Le Synode Montréal et Ottawa de l’Église Unie du Canada a tenu le 26 mai ce qui sera vraisemblablement sa dernière assemblée, après 93 ans d’histoire. Renoncements, renouveau, exubérance et maturité : la journée de célébration a représenté les grands cycles de la vie.

Les rituels, les chants et les différentes prises de parole – en français, en anglais et aussi en mohawk – ont reconnu avec les Écritures : « Il y a un temps pour chaque chose. Tout ce qui se produit dans le monde arrive en son temps » (Ecclésiastes 3 :1-8). Y compris la disparition de structures, la retraite de membres actifs et l’ordination de quatre nouvelles pasteures et d’un nouveau pasteur!

« Aide-moi à gagner, si je le peux, mais – et surtout, Ô Grand Esprit – si ce n’est pas ta volonté que je gagne, au moins fais de moi un bon perdant », a imploré en introduction l’aîné Harvey Satewas Gabriel, dans une prière tirée du livre The Gospel of The Red Man, d’E. T. Seton.
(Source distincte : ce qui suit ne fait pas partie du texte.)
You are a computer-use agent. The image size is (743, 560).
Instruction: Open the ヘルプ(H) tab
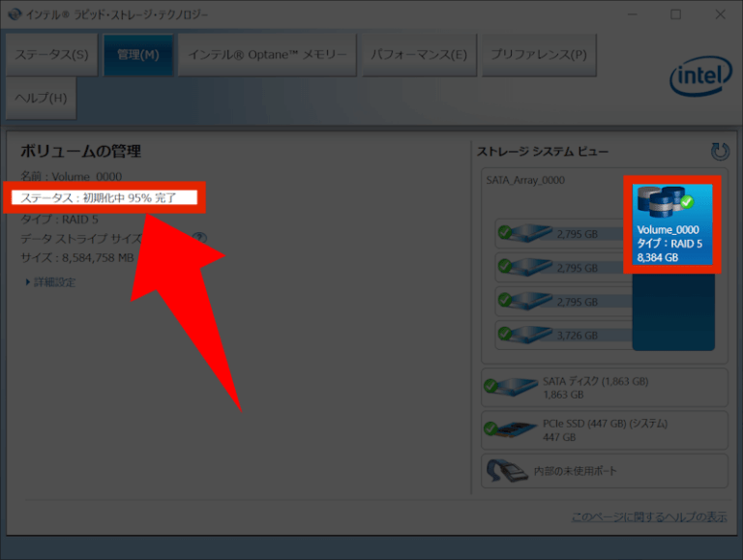pyautogui.click(x=41, y=98)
La pasteure Elaine Beattie, présidente du synode, a souligné d’emblée la révision structurelle en cours : « Alors que nous disons adieu aux assemblées décisionnelles de l’Église telles que nous les avons connues, nous sommes confiants dans la permanence de l’appel de Dieu à marcher sur de nouveaux chemins. » Rappelons que, avec l’approbation du Conseil général en juillet 2018, les 13 synodes et les 86 consistoires de l’Église Unie du Canada seront remplacés par des conseils régionaux – une structure allégée par laquelle on espère appuyer la vitalité de regroupements et de réseaux de communautés de foi engagées dans leurs milieux.
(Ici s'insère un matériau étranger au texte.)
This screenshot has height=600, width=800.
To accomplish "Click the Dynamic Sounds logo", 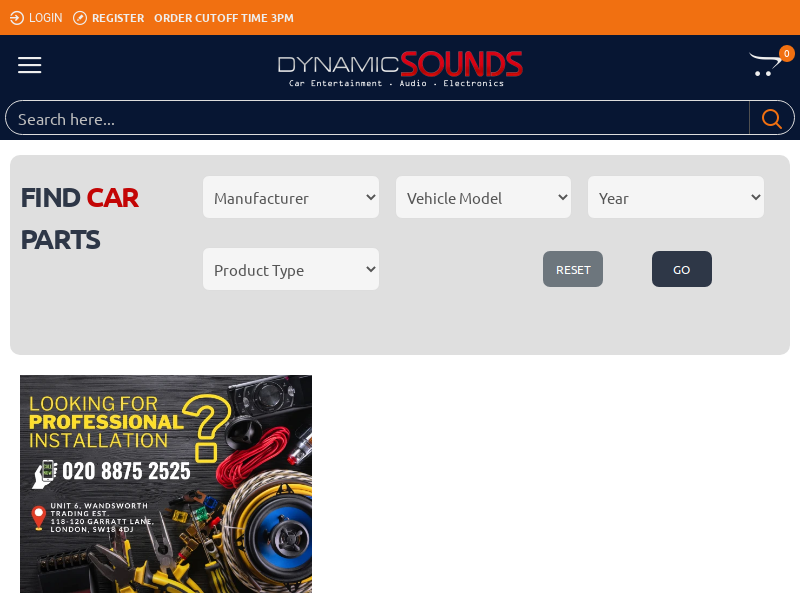I will tap(400, 68).
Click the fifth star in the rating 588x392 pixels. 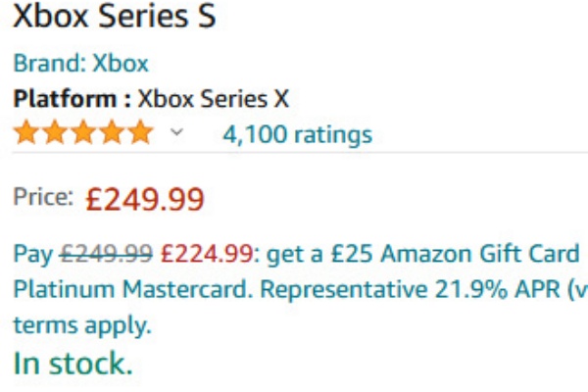pos(141,132)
La pasteure Rosemary Lambie, secrétaire exécutive du synode, a aussi évoqué le passé en y voyant les germes d’une renaissance : « Notre ministère s’est déployé grâce aux efforts de générations de fidèles qui se sont succédées jusqu’à nous, qui ont répondu avec foi à l’appel d’être Église : pour célébrer la présence de Dieu, pour vivre avec respect dans la création, pour rechercher la justice et résister au mal, et pour proclamer notre espérance en Jésus. »
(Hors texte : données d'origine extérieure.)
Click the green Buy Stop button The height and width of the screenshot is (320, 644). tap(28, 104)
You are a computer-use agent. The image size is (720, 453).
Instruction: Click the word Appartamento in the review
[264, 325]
Pour les francophones, la disparition du Consistoire Laurentien demeure un renoncement important. Avant qu’il ne tende le relais à une Table de concertation francophone, Claire Borel a rendu un vibrant hommage à ce lieu de décision et d’expression identitaire francophone au sein de l’Église Unie. Le Consistoire Laurentien 1985-2018 dresse un portrait des paroisses et des générations qui l’ont animé et y ont trouvé un sens. La présentation mentionne qu’Aujourd’hui Credo est l’ancêtre du Consistoire Laurentien et continuera de vivre encore longtemps après celui-ci.

Autre moment de grande émotion, le Synode Montréal et Ottawa souligne avec reconnaissance le service des personnes qui prennent leur retraite du ministère actif et du service actif – notamment, parmi ceux qui ont œuvré en milieu francophone, le pasteur Denis Fortin, longtemps actif à l’Église Unie Saint-Pierre et Pinguet, et le pasteur Edward Barbezat, rattaché ces dernières années à l’Église Unie Saint-Marc.

Le rôle actif de Georgia Barrat-Lamey et de trois autres leaders jeunesse de l’Église durant les célébrations a très certainement montré qu’au milieu des grandes incertitudes le renouveau s’incarne et est bien en vie.

Moment de joie recueillie, de libération et d’exubérance, quatre candidates et un candidat au ministère de la Parole, des Sacrements et des Soins pastoraux ont été ordonnés au cours de cette célébration. Plusieurs les connaissent déjà, mais les milieux francophones apprendront plus largement à découvrir au cours des prochaines années deux nouvelles pasteures habituées à œuvrer en français ou en contexte bilingue, Joëlle Leduc et Natalie Istead.